GIVEN INSTRUCTION:
Render the rows below as a JSON list of strings, one string per line, omitting any blank lines.

[Word and element locating data]
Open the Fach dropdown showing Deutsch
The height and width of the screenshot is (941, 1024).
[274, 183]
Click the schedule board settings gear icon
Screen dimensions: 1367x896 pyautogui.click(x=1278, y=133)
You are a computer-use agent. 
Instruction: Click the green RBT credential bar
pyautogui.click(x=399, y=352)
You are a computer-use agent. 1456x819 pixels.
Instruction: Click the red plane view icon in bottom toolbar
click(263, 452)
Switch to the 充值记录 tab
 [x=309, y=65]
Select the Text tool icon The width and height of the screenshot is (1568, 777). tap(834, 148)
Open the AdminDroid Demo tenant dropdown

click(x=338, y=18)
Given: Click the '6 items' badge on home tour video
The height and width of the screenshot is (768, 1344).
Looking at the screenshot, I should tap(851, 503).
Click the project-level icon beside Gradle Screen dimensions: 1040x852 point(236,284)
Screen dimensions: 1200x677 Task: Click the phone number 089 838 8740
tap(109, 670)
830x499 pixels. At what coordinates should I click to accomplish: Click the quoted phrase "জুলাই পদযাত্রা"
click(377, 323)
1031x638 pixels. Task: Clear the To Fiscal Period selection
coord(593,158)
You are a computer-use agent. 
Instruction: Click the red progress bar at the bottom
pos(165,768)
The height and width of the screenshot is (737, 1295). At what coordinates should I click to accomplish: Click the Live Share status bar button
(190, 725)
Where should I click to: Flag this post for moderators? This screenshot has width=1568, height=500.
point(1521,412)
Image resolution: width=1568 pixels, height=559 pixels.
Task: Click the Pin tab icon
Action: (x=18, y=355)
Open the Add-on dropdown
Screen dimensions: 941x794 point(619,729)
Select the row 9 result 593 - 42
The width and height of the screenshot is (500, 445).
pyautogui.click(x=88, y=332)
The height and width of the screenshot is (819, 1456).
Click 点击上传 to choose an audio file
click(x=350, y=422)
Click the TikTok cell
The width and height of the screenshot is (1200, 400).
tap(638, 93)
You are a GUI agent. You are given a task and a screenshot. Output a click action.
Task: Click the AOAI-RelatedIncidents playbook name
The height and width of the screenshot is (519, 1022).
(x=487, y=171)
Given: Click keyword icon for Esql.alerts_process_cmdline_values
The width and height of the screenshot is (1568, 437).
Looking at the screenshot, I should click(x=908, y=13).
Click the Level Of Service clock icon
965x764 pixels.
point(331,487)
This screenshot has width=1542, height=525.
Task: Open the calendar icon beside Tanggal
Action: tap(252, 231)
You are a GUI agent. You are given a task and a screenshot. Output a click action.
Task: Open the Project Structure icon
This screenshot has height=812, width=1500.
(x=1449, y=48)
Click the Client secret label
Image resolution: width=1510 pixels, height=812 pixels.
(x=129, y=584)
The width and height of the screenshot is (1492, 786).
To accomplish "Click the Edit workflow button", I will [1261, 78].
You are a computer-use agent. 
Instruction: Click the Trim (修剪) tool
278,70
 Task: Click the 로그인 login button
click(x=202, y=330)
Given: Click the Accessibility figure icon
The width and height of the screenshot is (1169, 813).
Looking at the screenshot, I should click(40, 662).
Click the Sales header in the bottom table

TASK ANSWER:
[
  "Open the Fach dropdown showing Deutsch",
  "The height and width of the screenshot is (941, 1024).",
  "[274, 183]",
  "Click the schedule board settings gear icon",
  "Screen dimensions: 1367x896 pyautogui.click(x=1278, y=133)",
  "You are a computer-use agent. ",
  "Instruction: Click the green RBT credential bar",
  "pyautogui.click(x=399, y=352)",
  "You are a computer-use agent. 1456x819 pixels.",
  "Instruction: Click the red plane view icon in bottom toolbar",
  "click(263, 452)",
  "Switch to the 充值记录 tab",
  " [x=309, y=65]",
  "Select the Text tool icon The width and height of the screenshot is (1568, 777). tap(834, 148)",
  "Open the AdminDroid Demo tenant dropdown",
  "click(x=338, y=18)",
  "Given: Click the '6 items' badge on home tour video",
  "The height and width of the screenshot is (768, 1344).",
  "Looking at the screenshot, I should tap(851, 503).",
  "Click the project-level icon beside Gradle Screen dimensions: 1040x852 point(236,284)",
  "Screen dimensions: 1200x677 Task: Click the phone number 089 838 8740",
  "tap(109, 670)",
  "830x499 pixels. At what coordinates should I click to accomplish: Click the quoted phrase \"জুলাই পদযাত্রা\"",
  "click(377, 323)",
  "1031x638 pixels. Task: Clear the To Fiscal Period selection",
  "coord(593,158)",
  "You are a computer-use agent. ",
  "Instruction: Click the red progress bar at the bottom",
  "pos(165,768)",
  "The height and width of the screenshot is (737, 1295). At what coordinates should I click to accomplish: Click the Live Share status bar button",
  "(190, 725)",
  "Where should I click to: Flag this post for moderators? This screenshot has width=1568, height=500.",
  "point(1521,412)",
  "Image resolution: width=1568 pixels, height=559 pixels.",
  "Task: Click the Pin tab icon",
  "Action: (x=18, y=355)",
  "Open the Add-on dropdown",
  "Screen dimensions: 941x794 point(619,729)",
  "Select the row 9 result 593 - 42",
  "The width and height of the screenshot is (500, 445).",
  "pyautogui.click(x=88, y=332)",
  "The height and width of the screenshot is (819, 1456).",
  "Click 点击上传 to choose an audio file",
  "click(x=350, y=422)",
  "Click the TikTok cell",
  "The width and height of the screenshot is (1200, 400).",
  "tap(638, 93)",
  "You are a GUI agent. You are given a task and a screenshot. Output a click action.",
  "Task: Click the AOAI-RelatedIncidents playbook name",
  "The height and width of the screenshot is (519, 1022).",
  "(x=487, y=171)",
  "Given: Click keyword icon for Esql.alerts_process_cmdline_values",
  "The width and height of the screenshot is (1568, 437).",
  "Looking at the screenshot, I should click(x=908, y=13).",
  "Click the Level Of Service clock icon",
  "965x764 pixels.",
  "point(331,487)",
  "This screenshot has width=1542, height=525.",
  "Task: Open the calendar icon beside Tanggal",
  "Action: tap(252, 231)",
  "You are a GUI agent. You are given a task and a screenshot. Output a click action.",
  "Task: Open the Project Structure icon",
  "This screenshot has height=812, width=1500.",
  "(x=1449, y=48)",
  "Click the Client secret label",
  "Image resolution: width=1510 pixels, height=812 pixels.",
  "(x=129, y=584)",
  "The width and height of the screenshot is (1492, 786).",
  "To accomplish \"Click the Edit workflow button\", I will [1261, 78].",
  "You are a computer-use agent. ",
  "Instruction: Click the Trim (修剪) tool",
  "278,70",
  " Task: Click the 로그인 login button",
  "click(x=202, y=330)",
  "Given: Click the Accessibility figure icon",
  "The width and height of the screenshot is (1169, 813).",
  "Looking at the screenshot, I should click(40, 662).",
  "Click the Sales header in the bottom table"
]